▸ Vorliegender Text:
______
Helmina von Chézy

Helmina von Chézy
Helmina von Chézy
Leserbrief von Chézy's in einer Beilage zur Dresdner Abendzeitung 1824

Helmina von Chézy, eigentl. Wilhelmine Christiane de Chézy, (* 26. Januar 1783 in Berlin; † 28. Januar 1856 in Genf) war eine deutsche Journalistin, Dichterin und Librettistin.

Inhaltsverzeichnis

Leben

Helmina von Chézy war eine Tochter der Schriftstellerin Caroline Louise von Klencke und des preußischen Offiziers Karl Friedrich von Klencke. Ihre Großmutter mütterlicherseits war die Schriftstellerin Anna Louisa Karsch. Bei der Geburt von Helmina von Chézy waren ihre Eltern bereits geschieden, und so wurde sie zeitweise von ihrer Großmutter erzogen. Mit 14 Jahren gab Chézy 1797 ihr Debüt als Schriftstellerin.

1799 heiratete sie den Freiherrn Gustav von Hastfer, aber diese Ehe wurde bereits im darauffolgenden Jahr geschieden. Nach dem Tod ihrer Mutter 1801 ging sie nach Paris. Dort arbeitete sie für verschiedene deutsche Zeitungen als Korrespondentin. In den Jahren 1803 bis 1807 gab sie in eigener Verantwortung die Zeitschrift Französische Miszellen heraus. Da sie sehr kritisch über die politischen Ereignisse schrieb, bekam sie immer wieder Schwierigkeiten mit der Zensur.
______
▸ Details zur Aufgabe:
Geben Sie aus dem Text über Helmina von Chézy den Abschnitt wortgetreu aus, beginnend bei „Helmina von Chézy war eine“ und endend bei „mit der Zensur.“.

▸ Gesammelte Daten:
______
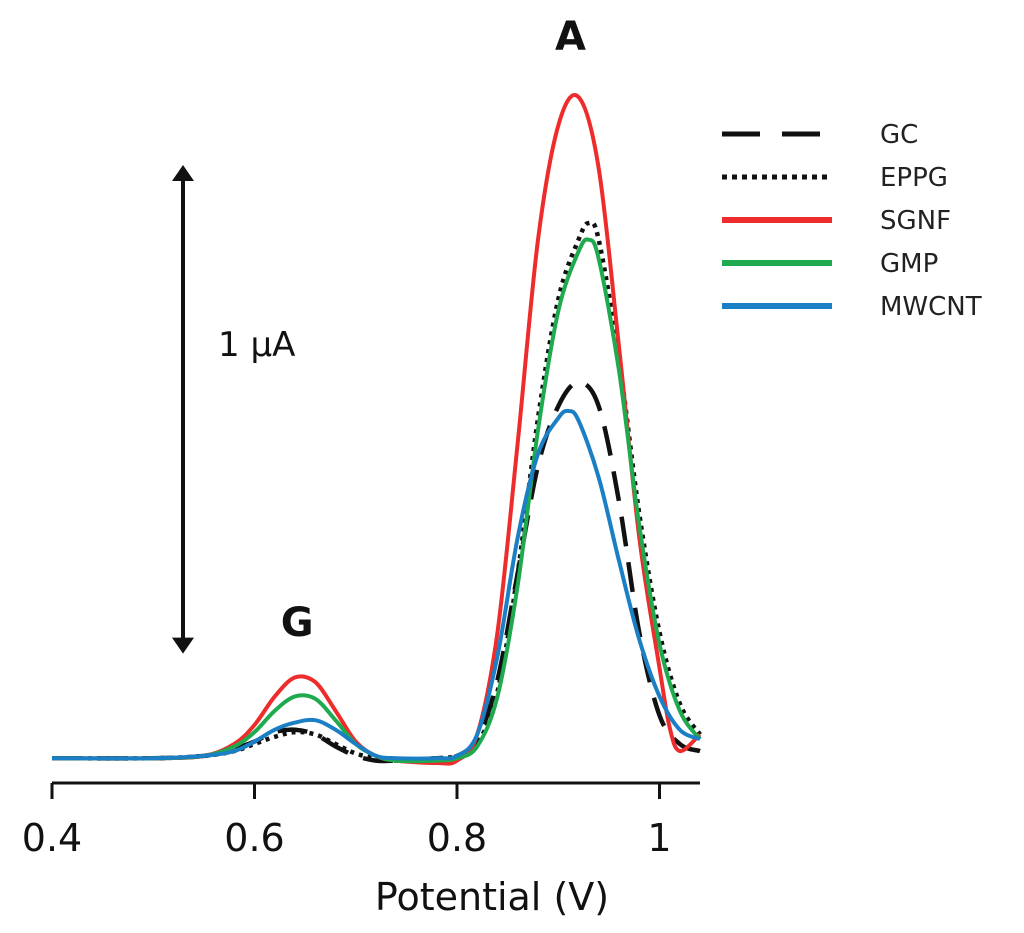 The height and width of the screenshot is (933, 1024). I want to click on peak-label-g: G, so click(298, 623).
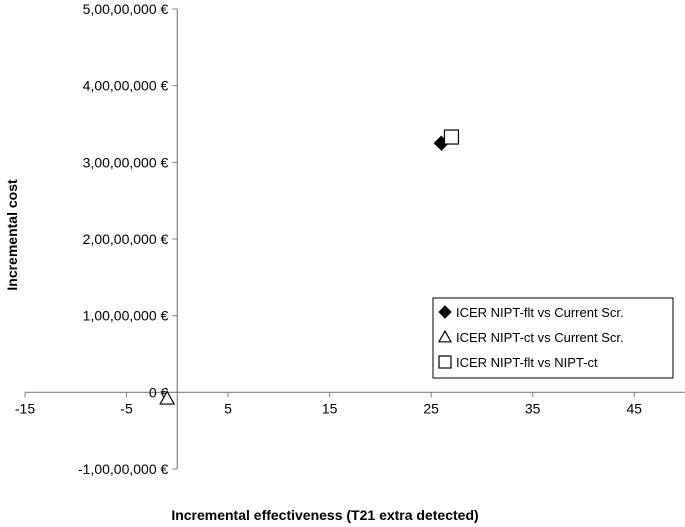 The width and height of the screenshot is (685, 527). I want to click on x-tick-label: 45, so click(634, 408).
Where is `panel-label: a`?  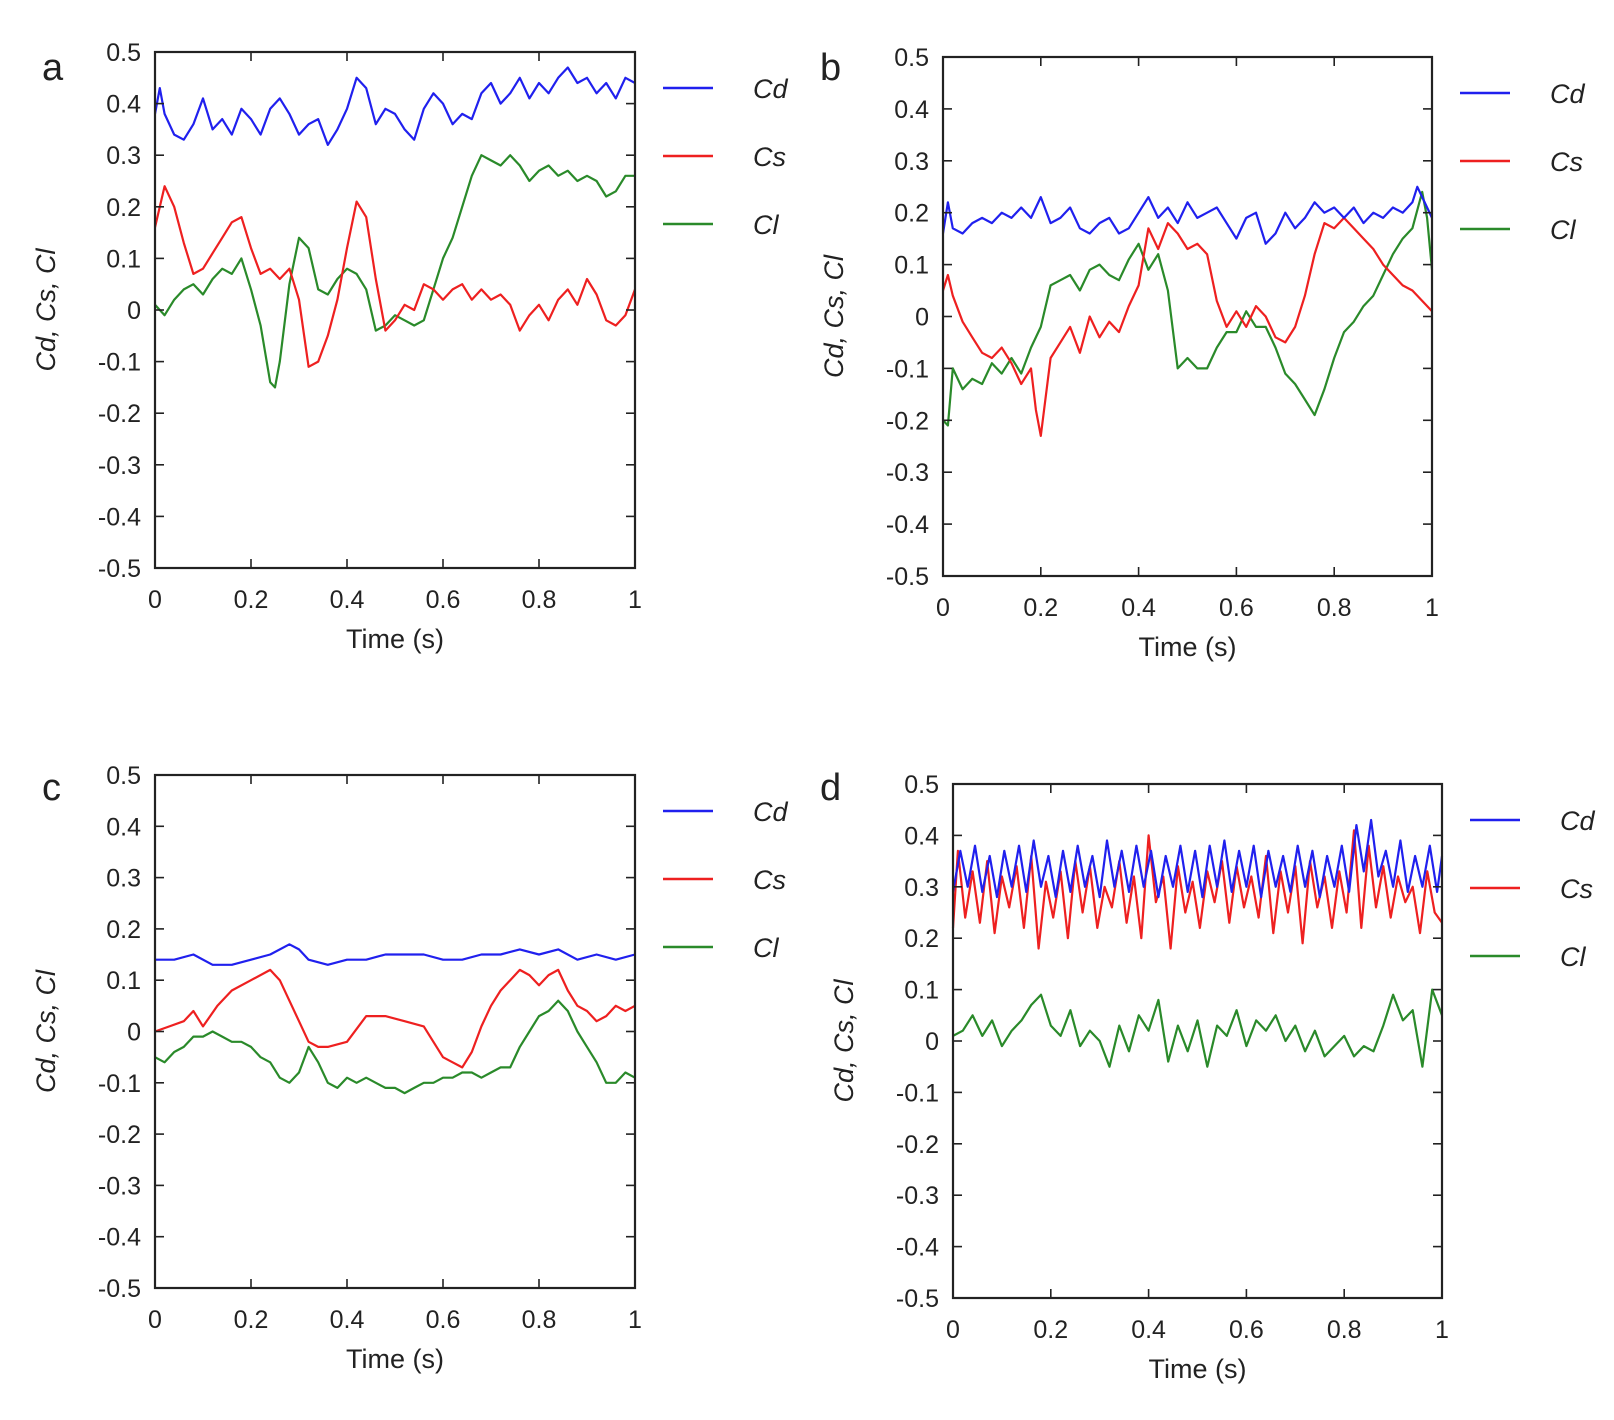
panel-label: a is located at coordinates (53, 68).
______
▸ Ergebnis der Aufgabe:
Helmina von Chézy war eine Tochter der Schriftstellerin Caroline Louise von Klencke und des preußischen Offiziers Karl Friedrich von Klencke. Ihre Großmutter mütterlicherseits war die Schriftstellerin Anna Louisa Karsch. Bei der Geburt von Helmina von Chézy waren ihre Eltern bereits geschieden, und so wurde sie zeitweise von ihrer Großmutter erzogen. Mit 14 Jahren gab Chézy 1797 ihr Debüt als Schriftstellerin.

1799 heiratete sie den Freiherrn Gustav von Hastfer, aber diese Ehe wurde bereits im darauffolgenden Jahr geschieden. Nach dem Tod ihrer Mutter 1801 ging sie nach Paris. Dort arbeitete sie für verschiedene deutsche Zeitungen als Korrespondentin. In den Jahren 1803 bis 1807 gab sie in eigener Verantwortung die Zeitschrift Französische Miszellen heraus. Da sie sehr kritisch über die politischen Ereignisse schrieb, bekam sie immer wieder Schwierigkeiten mit der Zensur.